This article tracks the public interest(s) identified by the CJEU behind different provisions of EU trade mark law to identify its impact on the interpretation of the provision.

IPQ

16 November 2017

Publication details

Fhima, Ilanah; (2017). The Public Interest in European Trade Mark Law. Intellectual Property Quarterly, 4 pp. 311-329.

Abstract 

The piece, winner of the ECTA Award 2018, attempts to track the various cases in which the public interest behind a provision in EU trade mark law has been identified by the Court of Justice of the EU (CJEU) and to demonstrate the impact that that public interest has had on how provisions of European trade mark law are interpreted.

It is Dr Fhima’s contention that while the public interest plays a central role in European trade mark law, its importance is often not acknowledged explicitly by the CJEU. Moreover, there is no single public interest in trade mark law. Instead, those interpreting European trade mark law have identified competing interests. Where the public interest is raised, it plays a crucial role.
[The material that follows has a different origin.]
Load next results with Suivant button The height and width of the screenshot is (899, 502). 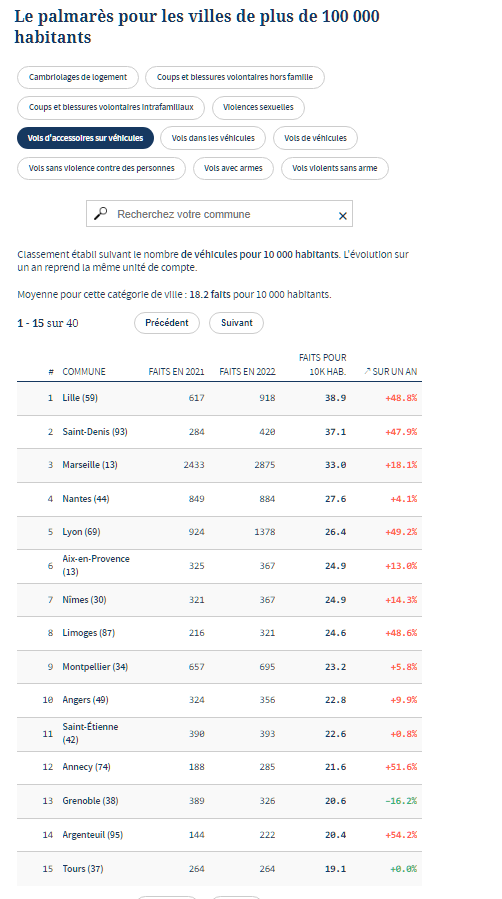point(237,323)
This piece seeks to demonstrate that where the question is raised in the registrability context, the articulation of the public interest leads to the answer favouring a reduction in the scope of trade mark law, whereas where the context is one of infringement, the different articulation of the public interest means that the question is answered in a way that expands the scope of trade mark law. Indeed, this is so much the case that identical terms can be interpreted in diametrically opposite ways in the two contexts.